JARON GILBERT, A MINOR BY HIS MOTHER AND NEXT FRIEND, JACQUELINE JAMES, PLAINTIFF,
v.
TERRANCE ROSS, A COOK COUNTY OFFICER, ET AL., DEFENDANTS.



The opinion of the court was delivered by: Judge Robert M. Dow, Jr.

MEMORANDUM OPINION AND ORDER

Plaintiff Jaron Gilbert, a minor by his mother and next friend, Jacqueline James, filed a seven-count complaint [1] on April 17, 2009, alleging violations of state and federal law by Defendants Thomas Dart, in his official capacity as Cook County Sheriff, Cook County Sheriff's Department, the Village of Maywood, Officer Terrance Ross, and unknown police officers from the Village of Maywood and Cook County. The Court has before it a motion to dismiss [17] filed by the Cook County Defendants as well as a motion to dismiss [13] filed by the Village of Maywood Defendants. For the reasons stated below, the Court grants in part and denies in part the Cook County Defendants' motion to dismiss and denies the Village of Maywood Defendants' motion to dismiss.

I. Background*fn1

On April 19, 2007, Plaintiff Jaron Gilbert was walking home from Proviso East High School in the Village of Maywood. At approximately 3:30 p.m., Jaron stopped at the Mobile gas station on the corner of 1st Avenue and Madison to purchase a beverage. While Jaron was at the gas station, a fight erupted. Officers arrived on the scene, broke up the fight, and told everyone to leave. According to the complaint, Jaron was not involved in the altercation. However, shortly thereafter, after Jaron had continued his walk home, Defendant Officer Ross and an unknown officer stopped him at the corner of 9th Avenue and Madison. According to the complaint, the unknown officer pointed at Jaron and Defendant Ross grabbed Jaron by the neck, began beating him, and then threw Jaron into the back of the police car, where the beating continued. Jaron alleges that the officers then drove him to a group of known gang members where the officers told those individuals that Jaron had reported the gang members for selling drugs. The officers eventually threw Jaron out of the vehicle and into an alley, punched him in the face, and then left him in the alley.

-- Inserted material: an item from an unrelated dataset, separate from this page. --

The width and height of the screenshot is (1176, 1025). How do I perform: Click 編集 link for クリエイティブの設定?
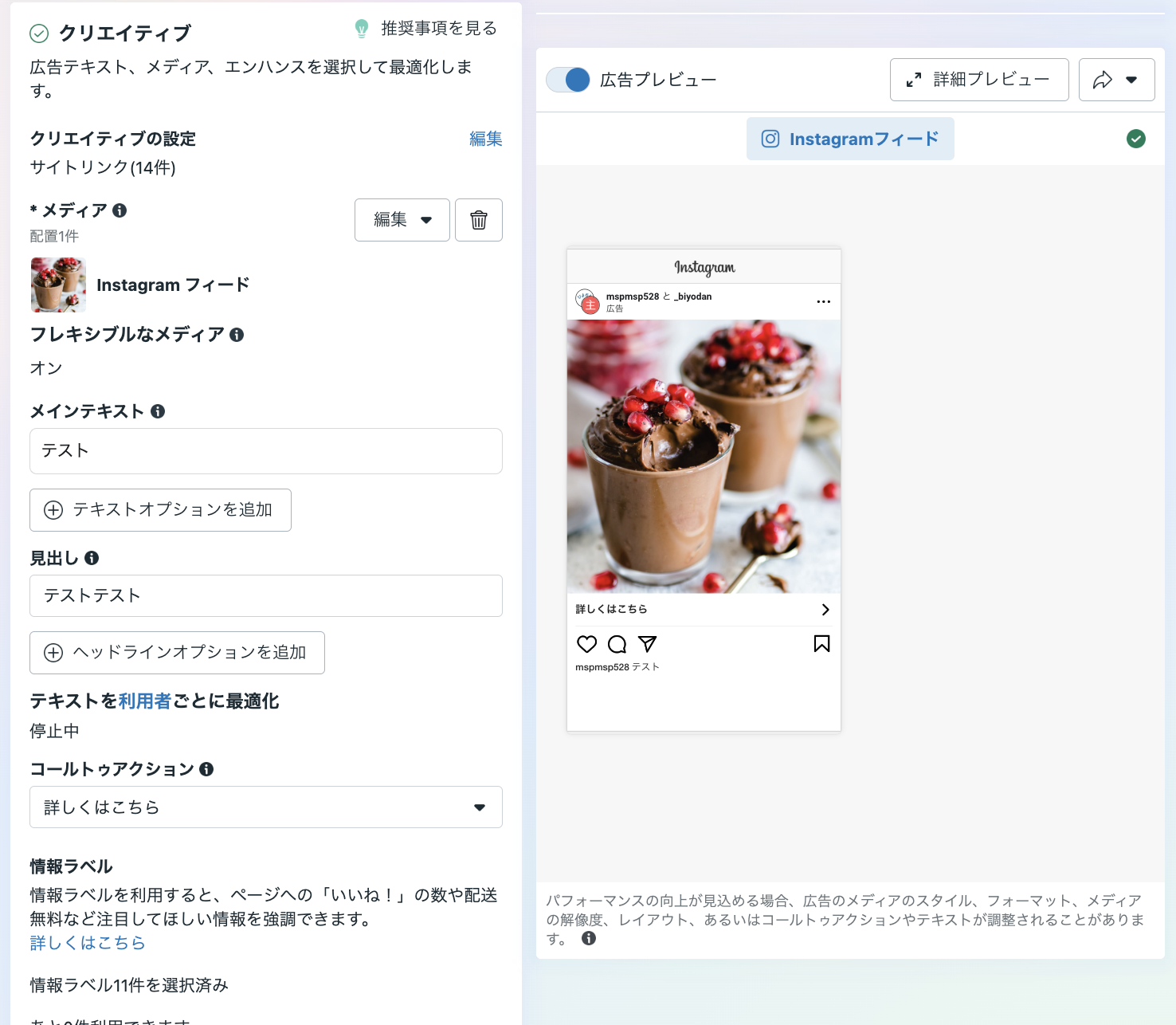click(x=486, y=139)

On April 17, 2009, Plaintiff filed a seven-count complaint, naming Thomas Dart, in his official capacity as Cook County Sheriff, the Cook County Sheriff's Department, Officer Terrance Ross, the Village of Maywood, and unknown police officers from the Village of Maywood and Cook County. On August 11, Plaintiff orally moved to voluntarily dismiss Defendant Thomas Dart, and the Court granted the motion. Count I alleges a § 1983 due process violation against the Cook County Sheriff's Department and an unknown officer. Count II alleges a § 1983 due process violation against the Village of Maywood and an unknown officer. Counts III-VI allege state law claims against Officer Ross and an unknown officer for willful and wanton misconduct, assault, battery, and intentional infliction of emotional distress. Count VII alleges an indemnification claim pursuant to 745 ILCS 10/9-102 against the City of Chicago.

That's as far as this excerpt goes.